The problem: Print out every entry, keeping each line identical to the original.

Extracted information:
______
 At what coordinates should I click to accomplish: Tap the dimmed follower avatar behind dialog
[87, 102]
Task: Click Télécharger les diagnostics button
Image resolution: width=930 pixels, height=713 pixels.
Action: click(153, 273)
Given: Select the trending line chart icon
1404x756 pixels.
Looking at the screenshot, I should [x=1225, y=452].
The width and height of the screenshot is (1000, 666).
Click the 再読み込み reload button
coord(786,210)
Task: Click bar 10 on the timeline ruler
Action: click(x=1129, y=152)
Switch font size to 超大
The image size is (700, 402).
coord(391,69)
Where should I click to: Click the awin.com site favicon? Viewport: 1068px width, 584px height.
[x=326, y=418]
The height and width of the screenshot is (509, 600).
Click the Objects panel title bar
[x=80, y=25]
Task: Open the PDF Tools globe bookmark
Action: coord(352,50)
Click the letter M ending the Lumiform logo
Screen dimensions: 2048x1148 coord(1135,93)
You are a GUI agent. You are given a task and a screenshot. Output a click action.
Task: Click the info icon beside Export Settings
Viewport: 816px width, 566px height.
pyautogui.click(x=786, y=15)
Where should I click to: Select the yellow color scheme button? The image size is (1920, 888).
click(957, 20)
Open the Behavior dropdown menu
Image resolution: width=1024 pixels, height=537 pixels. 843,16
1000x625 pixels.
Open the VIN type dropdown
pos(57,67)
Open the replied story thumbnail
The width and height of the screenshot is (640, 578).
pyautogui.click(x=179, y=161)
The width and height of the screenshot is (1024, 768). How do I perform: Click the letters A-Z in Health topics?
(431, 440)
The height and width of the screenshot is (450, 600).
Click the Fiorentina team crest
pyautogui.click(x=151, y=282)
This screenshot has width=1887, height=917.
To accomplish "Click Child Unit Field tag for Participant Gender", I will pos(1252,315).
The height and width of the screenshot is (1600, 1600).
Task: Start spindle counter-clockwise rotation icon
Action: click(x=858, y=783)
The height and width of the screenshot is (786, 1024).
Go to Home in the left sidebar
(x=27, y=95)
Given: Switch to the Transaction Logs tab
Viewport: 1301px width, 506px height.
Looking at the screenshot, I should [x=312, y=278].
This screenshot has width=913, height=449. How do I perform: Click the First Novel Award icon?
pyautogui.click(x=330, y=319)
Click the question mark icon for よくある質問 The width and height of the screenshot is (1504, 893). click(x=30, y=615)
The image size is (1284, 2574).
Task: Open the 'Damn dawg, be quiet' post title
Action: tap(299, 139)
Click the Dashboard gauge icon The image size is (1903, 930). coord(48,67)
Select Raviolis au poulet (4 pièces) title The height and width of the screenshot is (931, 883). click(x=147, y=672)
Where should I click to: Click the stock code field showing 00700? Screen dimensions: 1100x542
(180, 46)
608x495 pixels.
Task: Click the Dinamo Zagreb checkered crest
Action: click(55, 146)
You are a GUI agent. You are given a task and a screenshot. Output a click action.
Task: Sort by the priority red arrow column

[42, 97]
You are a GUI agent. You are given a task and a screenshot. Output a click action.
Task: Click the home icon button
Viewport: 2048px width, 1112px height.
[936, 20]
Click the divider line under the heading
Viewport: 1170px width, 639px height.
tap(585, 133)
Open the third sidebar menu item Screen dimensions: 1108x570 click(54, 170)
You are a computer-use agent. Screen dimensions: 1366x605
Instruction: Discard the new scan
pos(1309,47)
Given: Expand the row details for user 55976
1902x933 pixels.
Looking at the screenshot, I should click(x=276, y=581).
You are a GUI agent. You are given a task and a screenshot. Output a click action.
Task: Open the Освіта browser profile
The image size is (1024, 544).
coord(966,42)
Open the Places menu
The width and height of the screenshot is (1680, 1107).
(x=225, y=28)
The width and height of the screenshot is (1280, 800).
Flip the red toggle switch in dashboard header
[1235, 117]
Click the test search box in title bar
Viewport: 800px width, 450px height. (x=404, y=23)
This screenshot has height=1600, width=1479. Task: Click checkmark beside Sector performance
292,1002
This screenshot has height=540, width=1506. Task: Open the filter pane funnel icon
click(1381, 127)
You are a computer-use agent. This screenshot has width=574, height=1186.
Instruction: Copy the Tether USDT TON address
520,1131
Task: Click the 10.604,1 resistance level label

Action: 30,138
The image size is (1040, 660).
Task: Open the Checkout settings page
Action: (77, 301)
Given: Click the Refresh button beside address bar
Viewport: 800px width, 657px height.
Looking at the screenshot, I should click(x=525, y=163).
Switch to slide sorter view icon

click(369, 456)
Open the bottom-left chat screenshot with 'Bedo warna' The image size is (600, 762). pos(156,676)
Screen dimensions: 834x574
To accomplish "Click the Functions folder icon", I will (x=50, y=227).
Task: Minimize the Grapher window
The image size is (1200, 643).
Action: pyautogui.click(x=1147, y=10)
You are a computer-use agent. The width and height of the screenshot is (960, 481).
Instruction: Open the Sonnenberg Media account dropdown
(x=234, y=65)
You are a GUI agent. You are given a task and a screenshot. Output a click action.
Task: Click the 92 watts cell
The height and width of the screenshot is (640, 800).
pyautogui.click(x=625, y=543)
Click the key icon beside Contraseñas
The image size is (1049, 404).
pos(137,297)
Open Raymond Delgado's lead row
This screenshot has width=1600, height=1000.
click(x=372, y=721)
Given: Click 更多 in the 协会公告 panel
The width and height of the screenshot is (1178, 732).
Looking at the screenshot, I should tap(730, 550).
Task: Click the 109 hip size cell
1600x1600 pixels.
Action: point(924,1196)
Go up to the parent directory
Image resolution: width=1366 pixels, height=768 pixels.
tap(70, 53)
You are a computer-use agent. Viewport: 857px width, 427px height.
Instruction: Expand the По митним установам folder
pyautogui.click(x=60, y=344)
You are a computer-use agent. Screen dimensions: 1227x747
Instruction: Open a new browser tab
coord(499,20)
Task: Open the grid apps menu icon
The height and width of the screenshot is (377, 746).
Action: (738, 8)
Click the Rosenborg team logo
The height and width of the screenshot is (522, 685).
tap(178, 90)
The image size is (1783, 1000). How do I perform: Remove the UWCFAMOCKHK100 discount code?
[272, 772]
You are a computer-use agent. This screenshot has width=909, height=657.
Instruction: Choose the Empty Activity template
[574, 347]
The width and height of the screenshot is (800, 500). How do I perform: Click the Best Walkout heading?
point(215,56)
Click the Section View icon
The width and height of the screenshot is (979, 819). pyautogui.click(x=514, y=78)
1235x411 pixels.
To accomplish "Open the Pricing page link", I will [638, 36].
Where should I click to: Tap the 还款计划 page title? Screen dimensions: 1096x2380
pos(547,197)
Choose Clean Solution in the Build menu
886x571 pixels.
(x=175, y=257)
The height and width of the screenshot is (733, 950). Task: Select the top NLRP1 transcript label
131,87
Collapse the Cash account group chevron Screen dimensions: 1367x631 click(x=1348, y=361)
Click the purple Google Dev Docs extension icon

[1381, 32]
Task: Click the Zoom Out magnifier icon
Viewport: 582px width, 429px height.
______
Output of the task:
 At what coordinates should I click to accomplish: Tap the dimmed follower avatar behind dialog
[87, 102]
Task: Click Télécharger les diagnostics button
Image resolution: width=930 pixels, height=713 pixels.
Action: click(153, 273)
Given: Select the trending line chart icon
1404x756 pixels.
Looking at the screenshot, I should [x=1225, y=452].
The width and height of the screenshot is (1000, 666).
Click the 再読み込み reload button
coord(786,210)
Task: Click bar 10 on the timeline ruler
Action: click(x=1129, y=152)
Switch font size to 超大
The image size is (700, 402).
coord(391,69)
Where should I click to: Click the awin.com site favicon? Viewport: 1068px width, 584px height.
[x=326, y=418]
The height and width of the screenshot is (509, 600).
Click the Objects panel title bar
[x=80, y=25]
Task: Open the PDF Tools globe bookmark
Action: coord(352,50)
Click the letter M ending the Lumiform logo
Screen dimensions: 2048x1148 coord(1135,93)
You are a GUI agent. You are given a task and a screenshot. Output a click action.
Task: Click the info icon beside Export Settings
Viewport: 816px width, 566px height.
pyautogui.click(x=786, y=15)
Where should I click to: Select the yellow color scheme button? The image size is (1920, 888).
click(957, 20)
Open the Behavior dropdown menu
Image resolution: width=1024 pixels, height=537 pixels. 843,16
1000x625 pixels.
Open the VIN type dropdown
pos(57,67)
Open the replied story thumbnail
The width and height of the screenshot is (640, 578).
pyautogui.click(x=179, y=161)
The width and height of the screenshot is (1024, 768). How do I perform: Click the letters A-Z in Health topics?
(431, 440)
The height and width of the screenshot is (450, 600).
Click the Fiorentina team crest
pyautogui.click(x=151, y=282)
This screenshot has width=1887, height=917.
To accomplish "Click Child Unit Field tag for Participant Gender", I will pos(1252,315).
The height and width of the screenshot is (1600, 1600).
Task: Start spindle counter-clockwise rotation icon
Action: click(x=858, y=783)
The height and width of the screenshot is (786, 1024).
Go to Home in the left sidebar
(x=27, y=95)
Given: Switch to the Transaction Logs tab
Viewport: 1301px width, 506px height.
Looking at the screenshot, I should [x=312, y=278].
This screenshot has width=913, height=449. How do I perform: Click the First Novel Award icon?
pyautogui.click(x=330, y=319)
Click the question mark icon for よくある質問 The width and height of the screenshot is (1504, 893). click(x=30, y=615)
The image size is (1284, 2574).
Task: Open the 'Damn dawg, be quiet' post title
Action: tap(299, 139)
Click the Dashboard gauge icon The image size is (1903, 930). coord(48,67)
Select Raviolis au poulet (4 pièces) title The height and width of the screenshot is (931, 883). click(x=147, y=672)
Where should I click to: Click the stock code field showing 00700? Screen dimensions: 1100x542
(180, 46)
608x495 pixels.
Task: Click the Dinamo Zagreb checkered crest
Action: click(55, 146)
You are a GUI agent. You are given a task and a screenshot. Output a click action.
Task: Sort by the priority red arrow column

[42, 97]
You are a GUI agent. You are given a task and a screenshot. Output a click action.
Task: Click the home icon button
Viewport: 2048px width, 1112px height.
[936, 20]
Click the divider line under the heading
Viewport: 1170px width, 639px height.
tap(585, 133)
Open the third sidebar menu item Screen dimensions: 1108x570 click(54, 170)
You are a computer-use agent. Screen dimensions: 1366x605
Instruction: Discard the new scan
pos(1309,47)
Given: Expand the row details for user 55976
1902x933 pixels.
Looking at the screenshot, I should click(x=276, y=581).
You are a GUI agent. You are given a task and a screenshot. Output a click action.
Task: Open the Освіта browser profile
The image size is (1024, 544).
coord(966,42)
Open the Places menu
The width and height of the screenshot is (1680, 1107).
(x=225, y=28)
The width and height of the screenshot is (1280, 800).
Flip the red toggle switch in dashboard header
[1235, 117]
Click the test search box in title bar
Viewport: 800px width, 450px height. (x=404, y=23)
This screenshot has height=1600, width=1479. Task: Click checkmark beside Sector performance
292,1002
This screenshot has height=540, width=1506. Task: Open the filter pane funnel icon
click(1381, 127)
You are a computer-use agent. This screenshot has width=574, height=1186.
Instruction: Copy the Tether USDT TON address
520,1131
Task: Click the 10.604,1 resistance level label

Action: 30,138
The image size is (1040, 660).
Task: Open the Checkout settings page
Action: (77, 301)
Given: Click the Refresh button beside address bar
Viewport: 800px width, 657px height.
Looking at the screenshot, I should click(x=525, y=163).
Switch to slide sorter view icon

click(369, 456)
Open the bottom-left chat screenshot with 'Bedo warna' The image size is (600, 762). pos(156,676)
Screen dimensions: 834x574
To accomplish "Click the Functions folder icon", I will (x=50, y=227).
Task: Minimize the Grapher window
The image size is (1200, 643).
Action: pyautogui.click(x=1147, y=10)
You are a computer-use agent. The width and height of the screenshot is (960, 481).
Instruction: Open the Sonnenberg Media account dropdown
(x=234, y=65)
You are a GUI agent. You are given a task and a screenshot. Output a click action.
Task: Click the 92 watts cell
The height and width of the screenshot is (640, 800).
pyautogui.click(x=625, y=543)
Click the key icon beside Contraseñas
The image size is (1049, 404).
pos(137,297)
Open Raymond Delgado's lead row
This screenshot has width=1600, height=1000.
click(x=372, y=721)
Given: Click 更多 in the 协会公告 panel
The width and height of the screenshot is (1178, 732).
Looking at the screenshot, I should tap(730, 550).
Task: Click the 109 hip size cell
1600x1600 pixels.
Action: point(924,1196)
Go up to the parent directory
Image resolution: width=1366 pixels, height=768 pixels.
tap(70, 53)
You are a computer-use agent. Viewport: 857px width, 427px height.
Instruction: Expand the По митним установам folder
pyautogui.click(x=60, y=344)
You are a computer-use agent. Screen dimensions: 1227x747
Instruction: Open a new browser tab
coord(499,20)
Task: Open the grid apps menu icon
The height and width of the screenshot is (377, 746).
Action: (738, 8)
Click the Rosenborg team logo
The height and width of the screenshot is (522, 685).
tap(178, 90)
The image size is (1783, 1000). How do I perform: Remove the UWCFAMOCKHK100 discount code?
[272, 772]
You are a computer-use agent. This screenshot has width=909, height=657.
Instruction: Choose the Empty Activity template
[574, 347]
The width and height of the screenshot is (800, 500). How do I perform: Click the Best Walkout heading?
point(215,56)
Click the Section View icon
The width and height of the screenshot is (979, 819). pyautogui.click(x=514, y=78)
1235x411 pixels.
To accomplish "Open the Pricing page link", I will [638, 36].
Where should I click to: Tap the 还款计划 page title? Screen dimensions: 1096x2380
pos(547,197)
Choose Clean Solution in the Build menu
886x571 pixels.
(x=175, y=257)
The height and width of the screenshot is (733, 950). Task: Select the top NLRP1 transcript label
131,87
Collapse the Cash account group chevron Screen dimensions: 1367x631 click(x=1348, y=361)
Click the purple Google Dev Docs extension icon

[1381, 32]
Task: Click the Zoom Out magnifier icon
Viewport: 582px width, 429px height.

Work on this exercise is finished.